La oración es el corazón de la vida de la Comunidad de Sant’Egidio, su primera “obra”. Cuando termina el día todas las Comunidades, tanto si son grandes como si son pequeñas, se reúnen alrededor del Señor para escuchar su Palabra y dirigirse a Él en su invocación. Los discípulos no pueden sino estar a los pies de Jesús, como María de Betania, para elegir la “mejor parte” (Lc 10,42) y aprender de Él sus mismos sentimientos (cfr. Flp 2,5).

Siempre que la Comunidad vuelve al Señor, hace suya la súplica del discípulo anónimo: “¡Señor, enséñanos a orar” (Lc 11,1). Y Jesús, maestro de oración, continúa contestando: “Cuando oréis, decid: Abbá, Padre”.

Cuando oramos, aunque lo hagamos dentro de nuestro corazón, nunca estamos aislados ni somos huérfanos, porque somos en todo momento miembros de la familia del Señor. En la oración común se ve claramente, además del misterio de la filiación, el de la fraternidad.
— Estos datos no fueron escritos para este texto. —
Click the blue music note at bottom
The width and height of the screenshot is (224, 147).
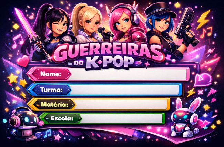pyautogui.click(x=47, y=133)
Las Comunidades de Sant'Egidio que hay por el mundo se reúnen en los distintos lugares que destinan a la oración y presentan al Señor las esperanzas y los dolores de los hombres y mujeres “vejados y abatidos” de los que habla el Evangelio (Mt 9,37). En aquella gente de entonces se incluyen los habitantes de las ciudades contemporáneas, los pobres que son marginados de la vida, todos aquellos que esperan que alguien les contrate (cfr. Mt 20).

La oración común recoge el grito, la aspiración, el deseo de paz, de curación, de sentido de la vida y de salvación que hay en los hombres y las mujeres de este mundo. La oración nunca es vacía. Sube incesante al Señor para que el llanto se transforme en alegría, la desesperación en felicidad, la angustia en esperanza y la soledad en comunión. Y para que el Reino de Dios llegue pronto a los hombres.